* START Data shown *
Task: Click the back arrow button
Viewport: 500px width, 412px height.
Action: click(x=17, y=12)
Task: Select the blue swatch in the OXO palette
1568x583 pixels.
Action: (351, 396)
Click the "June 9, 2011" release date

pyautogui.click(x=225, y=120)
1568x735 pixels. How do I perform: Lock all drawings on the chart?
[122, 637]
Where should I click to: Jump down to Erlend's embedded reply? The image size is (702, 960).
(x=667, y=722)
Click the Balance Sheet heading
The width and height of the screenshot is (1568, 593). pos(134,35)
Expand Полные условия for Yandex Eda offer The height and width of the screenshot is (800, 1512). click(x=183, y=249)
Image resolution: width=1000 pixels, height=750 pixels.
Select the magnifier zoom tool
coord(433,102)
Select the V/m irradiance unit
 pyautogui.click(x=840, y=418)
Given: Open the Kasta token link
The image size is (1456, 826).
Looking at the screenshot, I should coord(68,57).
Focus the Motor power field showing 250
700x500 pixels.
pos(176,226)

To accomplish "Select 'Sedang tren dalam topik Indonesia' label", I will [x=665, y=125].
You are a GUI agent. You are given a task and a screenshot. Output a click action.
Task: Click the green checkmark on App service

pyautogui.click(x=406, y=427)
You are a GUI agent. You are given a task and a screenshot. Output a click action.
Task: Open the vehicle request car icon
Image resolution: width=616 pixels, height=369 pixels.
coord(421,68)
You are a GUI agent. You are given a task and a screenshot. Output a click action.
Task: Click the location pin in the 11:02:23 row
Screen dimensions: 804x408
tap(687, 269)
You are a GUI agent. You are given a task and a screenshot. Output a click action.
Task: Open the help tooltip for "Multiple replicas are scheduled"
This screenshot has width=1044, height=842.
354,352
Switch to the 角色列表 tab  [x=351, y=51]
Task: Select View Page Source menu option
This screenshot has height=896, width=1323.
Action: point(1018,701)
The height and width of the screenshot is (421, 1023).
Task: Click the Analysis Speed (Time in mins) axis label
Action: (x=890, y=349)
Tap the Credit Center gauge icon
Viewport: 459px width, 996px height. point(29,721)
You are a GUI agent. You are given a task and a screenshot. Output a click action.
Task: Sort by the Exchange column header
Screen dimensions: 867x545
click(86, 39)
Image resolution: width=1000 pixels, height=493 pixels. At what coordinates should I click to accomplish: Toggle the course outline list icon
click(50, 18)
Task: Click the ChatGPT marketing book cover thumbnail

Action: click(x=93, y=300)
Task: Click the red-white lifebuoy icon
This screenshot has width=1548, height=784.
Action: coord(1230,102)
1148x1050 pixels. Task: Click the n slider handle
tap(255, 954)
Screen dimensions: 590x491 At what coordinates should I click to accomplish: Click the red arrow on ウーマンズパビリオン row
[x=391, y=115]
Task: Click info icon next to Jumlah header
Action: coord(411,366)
* END Data shown *
(Task statement): Starting at the first line of the records and ending at the line that contains "pos(176,226)", write those lines out again with "Select" changed to "Choose" and nothing else altered.

(Answer in full):
Task: Click the back arrow button
Viewport: 500px width, 412px height.
Action: click(x=17, y=12)
Task: Choose the blue swatch in the OXO palette
1568x583 pixels.
Action: (351, 396)
Click the "June 9, 2011" release date

pyautogui.click(x=225, y=120)
1568x735 pixels. How do I perform: Lock all drawings on the chart?
[122, 637]
Where should I click to: Jump down to Erlend's embedded reply? The image size is (702, 960).
(x=667, y=722)
Click the Balance Sheet heading
The width and height of the screenshot is (1568, 593). pos(134,35)
Expand Полные условия for Yandex Eda offer The height and width of the screenshot is (800, 1512). click(x=183, y=249)
Image resolution: width=1000 pixels, height=750 pixels.
Choose the magnifier zoom tool
coord(433,102)
Choose the V/m irradiance unit
 pyautogui.click(x=840, y=418)
Given: Open the Kasta token link
The image size is (1456, 826).
Looking at the screenshot, I should coord(68,57).
Focus the Motor power field showing 250
700x500 pixels.
pos(176,226)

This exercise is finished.